(Collected data entries)
::::::
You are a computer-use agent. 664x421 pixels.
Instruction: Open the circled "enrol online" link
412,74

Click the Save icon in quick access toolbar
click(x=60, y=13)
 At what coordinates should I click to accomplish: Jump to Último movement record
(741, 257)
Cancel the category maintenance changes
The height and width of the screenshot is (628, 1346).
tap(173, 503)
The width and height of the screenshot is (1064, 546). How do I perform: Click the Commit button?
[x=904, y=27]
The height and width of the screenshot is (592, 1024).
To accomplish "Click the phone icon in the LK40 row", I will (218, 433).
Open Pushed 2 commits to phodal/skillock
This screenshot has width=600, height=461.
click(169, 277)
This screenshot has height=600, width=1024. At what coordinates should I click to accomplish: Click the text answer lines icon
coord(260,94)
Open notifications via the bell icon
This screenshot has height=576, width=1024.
::::::
▶ _THE TASK_:
Duplicate the records from the line containing "Click the Save icon in quick access toolbar" through the line containing "will (218, 433).", with both of those lines included.

▶ _SOLVED EXERCISE_:
Click the Save icon in quick access toolbar
click(x=60, y=13)
 At what coordinates should I click to accomplish: Jump to Último movement record
(741, 257)
Cancel the category maintenance changes
The height and width of the screenshot is (628, 1346).
tap(173, 503)
The width and height of the screenshot is (1064, 546). How do I perform: Click the Commit button?
[x=904, y=27]
The height and width of the screenshot is (592, 1024).
To accomplish "Click the phone icon in the LK40 row", I will (218, 433).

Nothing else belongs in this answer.